:: Written request ::
Rewrite every item below with each occurrence of "Locate an element on the screen" changed to "Find an element on the screen" and everything else left the same.

--- Stored data ---

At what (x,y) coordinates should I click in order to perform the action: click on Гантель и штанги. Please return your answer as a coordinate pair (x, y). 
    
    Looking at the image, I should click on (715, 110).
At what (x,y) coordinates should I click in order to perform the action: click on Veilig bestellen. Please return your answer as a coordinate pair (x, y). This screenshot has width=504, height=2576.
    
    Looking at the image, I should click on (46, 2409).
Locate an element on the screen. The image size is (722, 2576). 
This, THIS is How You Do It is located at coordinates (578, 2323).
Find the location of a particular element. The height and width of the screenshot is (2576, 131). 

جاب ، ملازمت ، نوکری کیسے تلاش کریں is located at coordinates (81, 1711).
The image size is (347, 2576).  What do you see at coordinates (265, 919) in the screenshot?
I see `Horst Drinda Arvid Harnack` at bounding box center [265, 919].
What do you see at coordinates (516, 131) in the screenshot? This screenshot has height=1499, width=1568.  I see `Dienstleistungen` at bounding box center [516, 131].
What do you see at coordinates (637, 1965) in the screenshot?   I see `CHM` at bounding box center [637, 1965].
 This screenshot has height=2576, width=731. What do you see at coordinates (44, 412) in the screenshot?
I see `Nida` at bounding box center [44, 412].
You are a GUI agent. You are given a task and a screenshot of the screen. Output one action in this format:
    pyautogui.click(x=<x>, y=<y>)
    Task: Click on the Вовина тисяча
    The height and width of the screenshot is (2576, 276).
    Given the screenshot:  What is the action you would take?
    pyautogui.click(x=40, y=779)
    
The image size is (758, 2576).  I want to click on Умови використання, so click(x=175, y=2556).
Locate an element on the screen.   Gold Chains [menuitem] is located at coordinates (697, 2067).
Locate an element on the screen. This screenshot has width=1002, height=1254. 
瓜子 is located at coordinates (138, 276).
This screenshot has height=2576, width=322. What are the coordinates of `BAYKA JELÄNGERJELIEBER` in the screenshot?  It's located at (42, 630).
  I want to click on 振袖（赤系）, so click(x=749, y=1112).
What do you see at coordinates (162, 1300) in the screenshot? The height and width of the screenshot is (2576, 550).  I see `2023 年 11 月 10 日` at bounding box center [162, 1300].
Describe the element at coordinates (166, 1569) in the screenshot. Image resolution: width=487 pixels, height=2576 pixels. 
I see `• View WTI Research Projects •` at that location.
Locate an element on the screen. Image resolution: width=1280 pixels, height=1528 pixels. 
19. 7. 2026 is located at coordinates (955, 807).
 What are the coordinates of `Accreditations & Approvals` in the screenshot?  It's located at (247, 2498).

---

:: Reply ::
At what (x,y) coordinates should I click in order to perform the action: click on Гантель и штанги. Please return your answer as a coordinate pair (x, y). 
    
    Looking at the image, I should click on (715, 110).
At what (x,y) coordinates should I click in order to perform the action: click on Veilig bestellen. Please return your answer as a coordinate pair (x, y). This screenshot has width=504, height=2576.
    
    Looking at the image, I should click on (46, 2409).
Find an element on the screen. The image size is (722, 2576). 
This, THIS is How You Do It is located at coordinates (578, 2323).
Find the location of a particular element. The height and width of the screenshot is (2576, 131). 

جاب ، ملازمت ، نوکری کیسے تلاش کریں is located at coordinates (81, 1711).
The image size is (347, 2576).  What do you see at coordinates (265, 919) in the screenshot?
I see `Horst Drinda Arvid Harnack` at bounding box center [265, 919].
What do you see at coordinates (516, 131) in the screenshot? This screenshot has height=1499, width=1568.  I see `Dienstleistungen` at bounding box center [516, 131].
What do you see at coordinates (637, 1965) in the screenshot?   I see `CHM` at bounding box center [637, 1965].
 This screenshot has height=2576, width=731. What do you see at coordinates (44, 412) in the screenshot?
I see `Nida` at bounding box center [44, 412].
You are a GUI agent. You are given a task and a screenshot of the screen. Output one action in this format:
    pyautogui.click(x=<x>, y=<y>)
    Task: Click on the Вовина тисяча
    The height and width of the screenshot is (2576, 276).
    Given the screenshot:  What is the action you would take?
    pyautogui.click(x=40, y=779)
    
The image size is (758, 2576).  I want to click on Умови використання, so click(x=175, y=2556).
Find an element on the screen.   Gold Chains [menuitem] is located at coordinates (697, 2067).
Find an element on the screen. This screenshot has width=1002, height=1254. 
瓜子 is located at coordinates (138, 276).
This screenshot has height=2576, width=322. What are the coordinates of `BAYKA JELÄNGERJELIEBER` in the screenshot?  It's located at (42, 630).
  I want to click on 振袖（赤系）, so click(x=749, y=1112).
What do you see at coordinates (162, 1300) in the screenshot? The height and width of the screenshot is (2576, 550).  I see `2023 年 11 月 10 日` at bounding box center [162, 1300].
Describe the element at coordinates (166, 1569) in the screenshot. Image resolution: width=487 pixels, height=2576 pixels. 
I see `• View WTI Research Projects •` at that location.
Find an element on the screen. Image resolution: width=1280 pixels, height=1528 pixels. 
19. 7. 2026 is located at coordinates (955, 807).
 What are the coordinates of `Accreditations & Approvals` in the screenshot?  It's located at (247, 2498).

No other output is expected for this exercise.